De meeste twijfelachtige zinnen zijn in de vorm van declaratieve zinnen:
We zijn waarschijnlijk te laat.
Ik zou fout kunnen zijn.
Er zijn ook twijfelachtige zinnen in de vorm van uitroepende en vragende zinnen. In deze gevallen kan, naast de twijfelachtige bijvoeglijke naamwoorden en zinsdelen die al genoemd zijn, dezelfde context van de zin de twijfel uitdrukken.
Kun jij die taak aan?
Denk je dat je klaar bent?
Ik weet niet of ik het kan!
Zou het kunnen!
Een andere manier om twijfelachtige zinnen te vormen, is door een voorwaardelijke vorm te combineren met een werkwoordsvorm die de mogelijkheid aangeeft dat er iets gebeurt; Dat wil zeggen, als de aandoening zich voordoet, is er een mogelijkheid dat er iets zal gebeuren, hoewel dit niet noodzakelijk het geval zal zijn:
Als het niet regent, misschien wel.
Als hij komt, zal ik het je misschien vertellen.
- Volgen met: Wensgebeden
50 voorbeelden van twijfelachtige zinnen:
- Kun je opschieten?
- Misschien verander ik mijn huis.
- Eventueel terugsturen.
- Zal ik haar ooit weer zien?
- Ik kom misschien niet terug!
- Als God het wil, tot volgende week.
- Hopelijk doet hij niet wat hij zegt.
- Als het lot me gunstig gezind is, zal ik de veiling winnen.

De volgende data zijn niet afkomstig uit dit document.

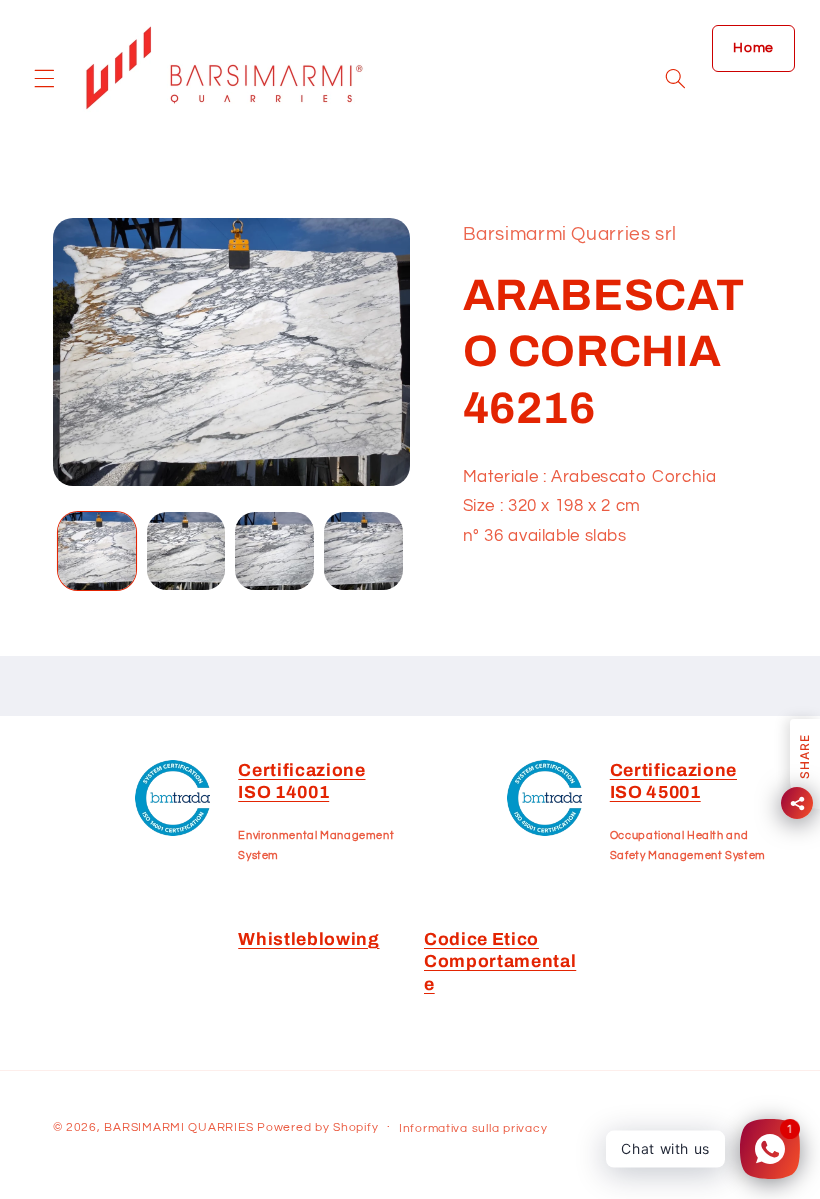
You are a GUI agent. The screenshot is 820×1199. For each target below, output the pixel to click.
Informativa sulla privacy (473, 1128)
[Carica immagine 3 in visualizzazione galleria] (274, 551)
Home (753, 48)
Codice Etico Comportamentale (500, 962)
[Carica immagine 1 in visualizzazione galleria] (97, 551)
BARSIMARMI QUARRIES (178, 1127)
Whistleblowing (308, 939)
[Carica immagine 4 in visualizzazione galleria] (363, 551)
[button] (44, 79)
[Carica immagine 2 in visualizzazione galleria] (186, 551)
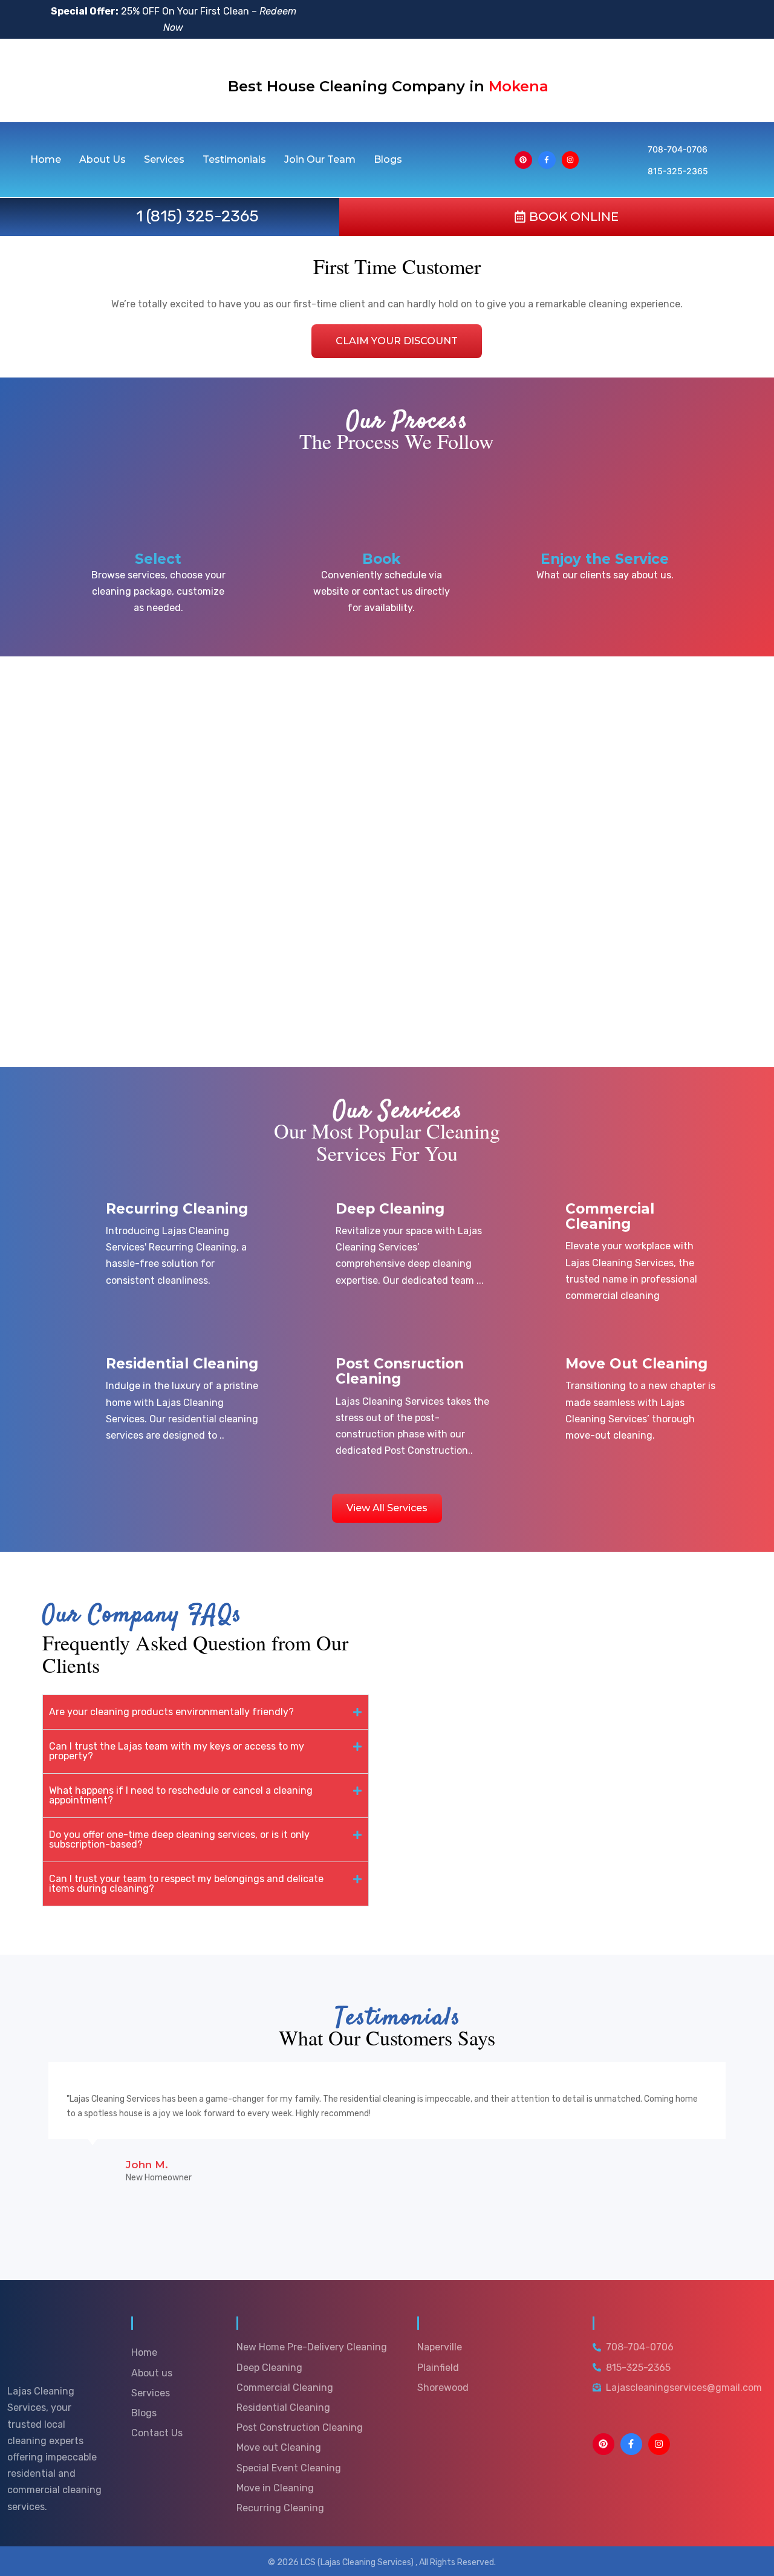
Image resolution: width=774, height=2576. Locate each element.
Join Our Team (320, 159)
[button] (205, 1712)
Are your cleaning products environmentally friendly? (171, 1712)
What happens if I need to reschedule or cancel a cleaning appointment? (181, 1795)
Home (45, 159)
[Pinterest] (523, 160)
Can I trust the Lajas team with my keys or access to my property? (176, 1751)
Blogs (388, 159)
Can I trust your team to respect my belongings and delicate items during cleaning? (186, 1883)
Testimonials (234, 159)
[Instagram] (570, 160)
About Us (102, 159)
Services (164, 159)
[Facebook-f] (547, 160)
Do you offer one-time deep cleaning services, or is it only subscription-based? (179, 1839)
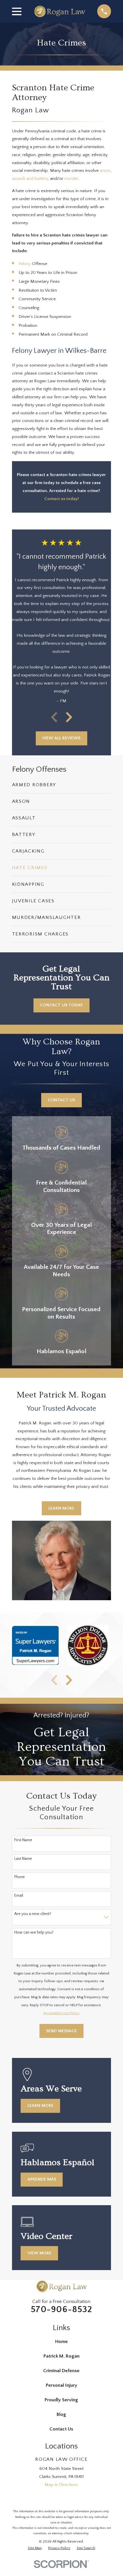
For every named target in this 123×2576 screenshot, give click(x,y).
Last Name (23, 1858)
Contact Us (61, 1100)
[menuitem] (61, 785)
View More (39, 2253)
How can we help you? (33, 1932)
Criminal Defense (61, 2370)
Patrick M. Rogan (61, 2356)
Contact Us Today (61, 1005)
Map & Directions (61, 2484)
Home (61, 2341)
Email (18, 1895)
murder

- Het doet me pijn te denken dat hij weg zou kunnen gaan.
- Je zult er waarschijnlijk spijt van krijgen.
- Ik zou graag willen dat u dit op tijd beseft.
- Als er geld mee gemoeid is, bestaat de mogelijkheid om het proces te versnellen.

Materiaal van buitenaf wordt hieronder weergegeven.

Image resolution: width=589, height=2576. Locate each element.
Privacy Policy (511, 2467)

- Het zal nodig zijn om te zien dat hij niet boos is.
- Als niemand me afleidt, kan ik op tijd klaar zijn.
- Vroeg eindigend, konden we naar de film gaan.
- Zou iemand ooit hetzelfde idee hebben gehad?

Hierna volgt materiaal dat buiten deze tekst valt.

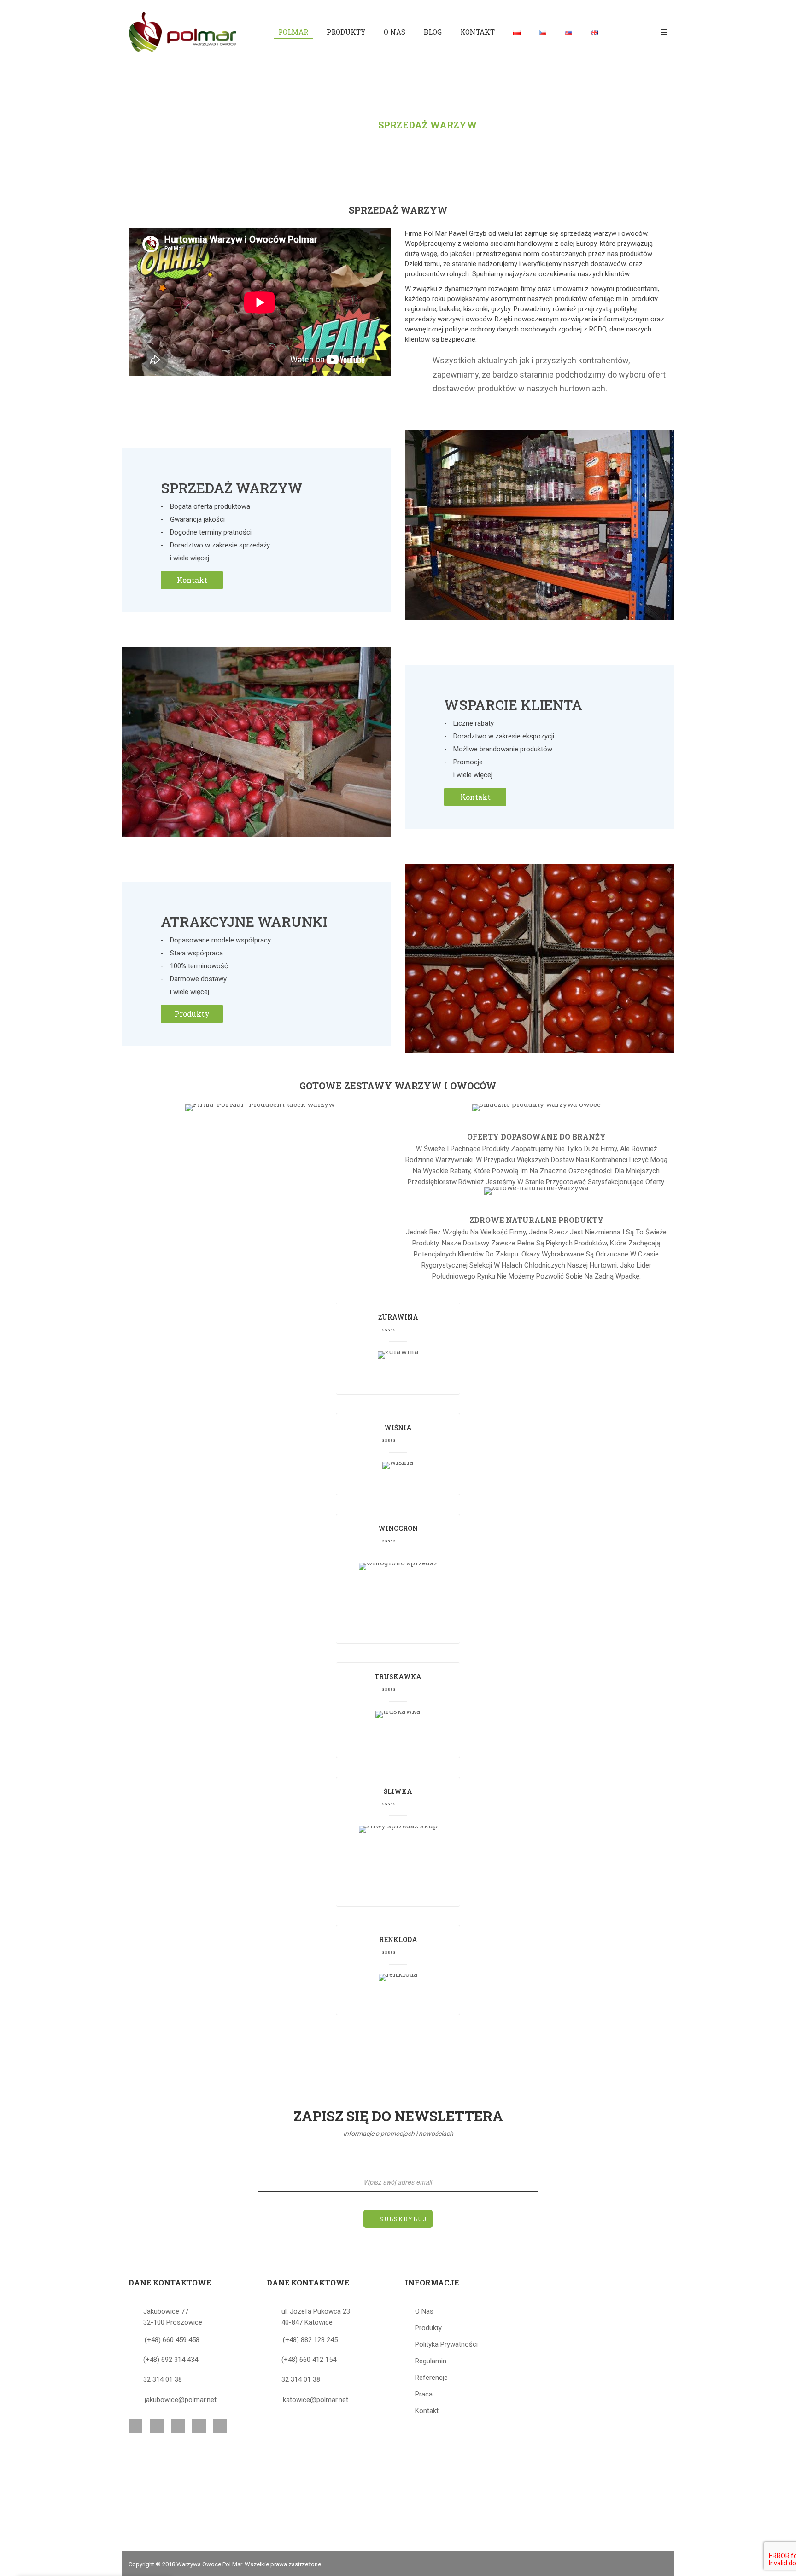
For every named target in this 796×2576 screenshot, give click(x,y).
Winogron (398, 1528)
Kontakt (192, 580)
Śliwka (398, 1791)
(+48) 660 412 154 (308, 2359)
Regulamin (430, 2361)
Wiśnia (398, 1427)
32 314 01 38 (162, 2379)
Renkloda (398, 1939)
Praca (424, 2394)
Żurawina (398, 1317)
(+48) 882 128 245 (310, 2340)
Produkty (192, 1013)
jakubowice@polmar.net (181, 2400)
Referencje (431, 2377)
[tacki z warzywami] (259, 1106)
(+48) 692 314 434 (170, 2359)
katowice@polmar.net (315, 2400)
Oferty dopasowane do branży (536, 1136)
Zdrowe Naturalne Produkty (536, 1220)
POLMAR (340, 125)
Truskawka (398, 1676)
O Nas (424, 2311)
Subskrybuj (403, 2218)
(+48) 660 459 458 (172, 2340)
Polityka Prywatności (446, 2344)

- Zouden we op tijd zijn geweest als je de snelweg had gebruikt?
- Morgen zal komen, als God het wil.
- Als we geluk hebben, krijgen we een plaats in de school.
- Misschien is er het medicijn.
- Ik zou weg kunnen komen!
- Als ze me leuk vond, zou ze minder onbeleefd kunnen zijn.
- We zouden naar de gekke taco kunnen gaan!
- Misschien gaan we naar het strand.
- Kon je de dingen niet goed doen?
- Misschien scoren we wel genoeg punten.
- Misschien had hij een tegenslag.
- Als je meedoet, kunnen we misschien een ijsje eten.
- Als ik iets uit mijn verleden zou herscheppen, zou ik zijn uitnodiging zeker hebben aangenomen.
- Hopelijk kan ik terugkeren.
- Je zou nu al thuis moeten zijn.
- Tegen die tijd is hij misschien thuis.
- Misschien is hij op dit moment al naar huis teruggekeerd.
- Was hij op dat moment thuisgekomen?
- Je bent waarschijnlijk al thuis.
- Het is negen uur, mogelijk is hij al thuis.
- Zou het niet kunnen dat hij al bij je thuis is aangekomen?
- Het kan bij jou thuis zijn!
- Als we geluk hebben, is hij al thuis.
- Wij zouden kunnen winnen!
- Misschien zijn we binnenkort klaar!
- Ik hoop dat het morgen niet regent.
- Het is mogelijk dat op woensdag mijn tante komt.
- Misschien neem ik koffie als ontbijt.
- Heb je nog een aspirine liggen?
- Hebben we iets achterlijks gedaan?
- Misschien moeten we die deur niet openen.
- Als we daar aankomen, zou hij nu op school moeten zijn.
- Zonder afleiding zouden we eerder klaar kunnen zijn.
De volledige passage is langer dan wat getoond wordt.